- Text block:
_ _ _ _ _ _ _

Idlib the latest example of UN’s irrelevance
Almost a decade after it started - and after many, many chemical weapons attacks on civilian populations, the systematic use of starvation sieges, and the utter devastation of entire cities and regions at the hands of the Damascus government and its Russian and Iranian allies - the Syrian civil war is still raging, and it is still seeing an escalation of human brutality with almost every passing month.
Now, Mark Cutts, the UN deputy regional humanitarian coordinator for Syria, is expecting that the regime's latest assault on Idlib province, the last major rebel holdout in the country, will see "a massacre on a scale that has never been seen in this entire war."
In situations such as these, there are normally two avenues to head off a complete humanitarian disaster. The first is for the UN Security Council to fulfil its obligations under international law and deploy peacekeeping troops to separate the warring sides. The second is for some Western country or alliance, usually headed by the US, to intervene with overwhelming force against the aggressors.
However, the US has long washed its hands of Syria and has no standing to intervene now, after it failed to enforce its own red lines on the use of chemical weapons earlier in the war under the Obama administration. Under President Donald Trump, it also has no interest in humanitarian interventions.
And, as far as the UN is concerned, one permanent member of the Security Council, Russia, will be at the forefront of the killing in northern Syria, just as it has been at the forefront of the sieges of civilian areas and the deliberate and systematic targeting of civilian hospitals and international medical organizations in the years since it joined the war on the side of Damascus. Any move by any other Security Council member aimed at doing anything about the situation in Syria will be vetoed by Moscow. Western countries have long since stopped trying.
As so many times before, this leaves us asking: Just what is the UN for if it cannot and will not do anything about even unquestionable humanitarian disasters, like Syria, Myanmar, Yemen and so many others proliferating around the world at the moment?

_ _ _ _ _ _ _

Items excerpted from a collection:
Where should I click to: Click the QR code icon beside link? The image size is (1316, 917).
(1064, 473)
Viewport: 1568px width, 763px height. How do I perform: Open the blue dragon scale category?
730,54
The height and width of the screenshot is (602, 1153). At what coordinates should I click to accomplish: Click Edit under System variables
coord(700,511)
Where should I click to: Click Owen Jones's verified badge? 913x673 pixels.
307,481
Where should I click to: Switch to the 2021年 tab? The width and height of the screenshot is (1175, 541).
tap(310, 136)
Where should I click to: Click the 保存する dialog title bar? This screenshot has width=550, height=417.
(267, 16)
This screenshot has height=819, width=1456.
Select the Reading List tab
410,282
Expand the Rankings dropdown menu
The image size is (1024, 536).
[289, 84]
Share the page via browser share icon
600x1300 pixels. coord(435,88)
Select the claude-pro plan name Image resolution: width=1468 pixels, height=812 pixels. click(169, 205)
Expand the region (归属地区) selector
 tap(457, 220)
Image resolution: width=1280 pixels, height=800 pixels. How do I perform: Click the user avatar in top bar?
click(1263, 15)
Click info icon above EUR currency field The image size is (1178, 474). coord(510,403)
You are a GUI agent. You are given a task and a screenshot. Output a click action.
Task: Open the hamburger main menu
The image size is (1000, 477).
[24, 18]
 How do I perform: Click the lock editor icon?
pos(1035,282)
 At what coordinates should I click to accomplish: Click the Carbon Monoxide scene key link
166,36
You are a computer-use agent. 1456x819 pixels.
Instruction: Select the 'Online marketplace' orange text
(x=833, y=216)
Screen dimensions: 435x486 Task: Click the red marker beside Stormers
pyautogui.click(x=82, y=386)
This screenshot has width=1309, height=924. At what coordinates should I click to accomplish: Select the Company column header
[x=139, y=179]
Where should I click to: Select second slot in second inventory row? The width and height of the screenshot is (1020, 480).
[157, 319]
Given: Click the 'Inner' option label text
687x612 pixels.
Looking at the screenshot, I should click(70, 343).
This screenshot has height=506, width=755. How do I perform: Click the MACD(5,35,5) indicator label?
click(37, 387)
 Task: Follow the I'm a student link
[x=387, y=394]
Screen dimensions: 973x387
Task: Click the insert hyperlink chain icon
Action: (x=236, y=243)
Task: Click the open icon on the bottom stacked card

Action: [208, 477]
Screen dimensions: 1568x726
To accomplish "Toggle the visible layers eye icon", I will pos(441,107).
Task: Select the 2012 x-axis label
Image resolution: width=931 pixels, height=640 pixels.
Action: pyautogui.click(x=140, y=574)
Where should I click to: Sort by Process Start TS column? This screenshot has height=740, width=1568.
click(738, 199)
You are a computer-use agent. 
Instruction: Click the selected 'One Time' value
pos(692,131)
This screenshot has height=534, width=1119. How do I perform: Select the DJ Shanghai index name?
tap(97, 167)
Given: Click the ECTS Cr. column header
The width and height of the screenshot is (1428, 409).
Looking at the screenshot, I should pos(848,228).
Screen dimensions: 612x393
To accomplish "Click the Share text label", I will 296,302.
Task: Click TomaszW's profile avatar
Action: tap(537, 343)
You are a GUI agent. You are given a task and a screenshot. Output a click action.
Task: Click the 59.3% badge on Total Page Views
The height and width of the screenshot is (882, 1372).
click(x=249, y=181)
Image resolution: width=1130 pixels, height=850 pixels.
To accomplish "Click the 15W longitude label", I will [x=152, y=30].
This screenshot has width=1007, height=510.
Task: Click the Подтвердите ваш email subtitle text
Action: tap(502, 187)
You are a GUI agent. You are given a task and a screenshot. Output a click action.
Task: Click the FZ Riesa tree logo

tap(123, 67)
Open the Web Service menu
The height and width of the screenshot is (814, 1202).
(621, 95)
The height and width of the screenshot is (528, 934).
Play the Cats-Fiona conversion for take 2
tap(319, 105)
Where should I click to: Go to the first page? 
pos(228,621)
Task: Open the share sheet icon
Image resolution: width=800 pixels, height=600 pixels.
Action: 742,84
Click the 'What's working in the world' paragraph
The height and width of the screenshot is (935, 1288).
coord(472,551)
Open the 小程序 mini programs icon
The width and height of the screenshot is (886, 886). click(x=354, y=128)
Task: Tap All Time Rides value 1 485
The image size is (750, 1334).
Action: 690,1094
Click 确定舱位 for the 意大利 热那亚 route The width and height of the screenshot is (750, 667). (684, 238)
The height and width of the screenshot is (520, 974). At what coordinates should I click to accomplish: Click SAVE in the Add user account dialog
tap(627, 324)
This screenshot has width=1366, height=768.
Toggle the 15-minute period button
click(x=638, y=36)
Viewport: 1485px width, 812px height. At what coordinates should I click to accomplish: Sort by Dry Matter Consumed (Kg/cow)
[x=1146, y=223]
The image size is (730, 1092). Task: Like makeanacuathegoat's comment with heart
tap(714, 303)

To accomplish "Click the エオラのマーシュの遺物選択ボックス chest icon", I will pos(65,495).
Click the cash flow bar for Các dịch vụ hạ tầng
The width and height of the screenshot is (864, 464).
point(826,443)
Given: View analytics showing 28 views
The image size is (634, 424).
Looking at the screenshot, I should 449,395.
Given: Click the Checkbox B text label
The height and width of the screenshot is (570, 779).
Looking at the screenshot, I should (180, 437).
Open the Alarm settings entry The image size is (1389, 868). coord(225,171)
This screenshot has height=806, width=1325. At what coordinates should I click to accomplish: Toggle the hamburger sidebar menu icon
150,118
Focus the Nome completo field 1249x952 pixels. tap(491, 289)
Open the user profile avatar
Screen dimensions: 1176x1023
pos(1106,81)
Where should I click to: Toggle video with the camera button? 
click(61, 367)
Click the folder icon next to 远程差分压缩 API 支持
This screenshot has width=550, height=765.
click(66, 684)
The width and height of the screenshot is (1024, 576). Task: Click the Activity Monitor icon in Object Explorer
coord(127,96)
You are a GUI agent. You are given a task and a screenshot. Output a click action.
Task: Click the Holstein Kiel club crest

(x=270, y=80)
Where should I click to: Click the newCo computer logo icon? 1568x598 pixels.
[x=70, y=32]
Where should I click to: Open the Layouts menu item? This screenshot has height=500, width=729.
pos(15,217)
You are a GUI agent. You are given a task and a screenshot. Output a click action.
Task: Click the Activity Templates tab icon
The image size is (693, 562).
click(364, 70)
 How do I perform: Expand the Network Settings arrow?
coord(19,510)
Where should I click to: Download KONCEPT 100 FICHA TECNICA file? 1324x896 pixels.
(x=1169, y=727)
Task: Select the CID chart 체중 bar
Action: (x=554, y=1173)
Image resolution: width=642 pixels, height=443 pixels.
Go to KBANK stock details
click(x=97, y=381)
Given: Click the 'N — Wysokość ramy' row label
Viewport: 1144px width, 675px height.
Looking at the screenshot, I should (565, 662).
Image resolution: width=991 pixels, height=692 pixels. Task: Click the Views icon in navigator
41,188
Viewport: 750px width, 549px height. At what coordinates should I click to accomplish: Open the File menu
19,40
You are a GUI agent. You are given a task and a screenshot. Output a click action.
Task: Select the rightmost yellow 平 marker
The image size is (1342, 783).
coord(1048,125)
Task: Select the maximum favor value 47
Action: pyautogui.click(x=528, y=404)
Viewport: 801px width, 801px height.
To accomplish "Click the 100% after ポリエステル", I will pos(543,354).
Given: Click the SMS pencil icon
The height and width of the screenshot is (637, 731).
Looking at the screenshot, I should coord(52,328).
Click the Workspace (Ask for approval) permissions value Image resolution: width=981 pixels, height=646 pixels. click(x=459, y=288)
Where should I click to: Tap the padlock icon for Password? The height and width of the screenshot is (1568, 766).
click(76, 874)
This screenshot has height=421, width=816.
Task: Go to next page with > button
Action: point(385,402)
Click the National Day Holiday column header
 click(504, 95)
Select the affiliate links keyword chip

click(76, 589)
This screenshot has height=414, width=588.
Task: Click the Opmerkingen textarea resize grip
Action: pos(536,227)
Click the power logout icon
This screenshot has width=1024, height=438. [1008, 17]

_ _ _ _ _ _ _

- Tasks for this exercise:
1) In the piece on Idlib and the UN, which permanent member of the Security Council is said to be at the forefront of the killing in northern Syria?
2) Carry on the piece on Idlib and the UN from its last sentence.
None of the items are needed for this work.

- Results in order:
1) Russia.

2)
In the best case scenario, the Security Council can just about get itself to do stuff when some far-off small country, in which no permanent member has an interest, does something truly horrific. For reference, Rwanda did not count as far-off and small enough to meet the criteria - in that case, it was protected by France.
Nowadays, any country that is not at least in some sense a protectorate of the US, or a former colonial possession of Britain or France with close ties to their former imperial masters, can count almost by default on Russian or Chinese backing in the Security Council. China will back just about any country that is willing to embrace an expansion of Chinese influence and commercial ties, as it rises to a prominent position in the global trading system. Meanwhile, Russia is desperately flailing around, grasping at any opportunity for geopolitical relevance and any opportunity to stick it to the West - mostly driven by internal politics in Moscow, as well as Vladimir Putin's Cold War fixations.
Just what is the UN for if it cannot and will not do anything about even unquestionable humanitarian disasters?
Dr. Azeem Ibrahim
For these two reasons, just about any conflict and any humanitarian abuse anywhere in the world is an opportunity for a proxy conflict between Russia and the West, or an opportunity for Beijing to gain leverage over some smaller nation so as to draw it into their sphere of influence. Thus, one can guarantee that any attempt by any side to do anything through the Security Council will be vetoed by some member or other.
There has been exactly one occasion when this was not the case: In the 1990s, when American reigned supreme, Russia had no desire or capacity to relitigate the Cold War, and China was not yet a global player. That world is gone. And, with it, any chance that the Security Council can serve any purpose. So we find ourselves once again calling for a complete overhaul of the Security Council and the UN system, and the abolition of the unilateral vetoes.
Dr Azeem Ibrahim is the Director of the Displacement and Migration Program at the Center for Global Policy in Washington, D.C., where he chairs the Rohingya Legal Forum. He is also author of "Rohingya: Inside Myanmar's Genocide" (Hurst 2017).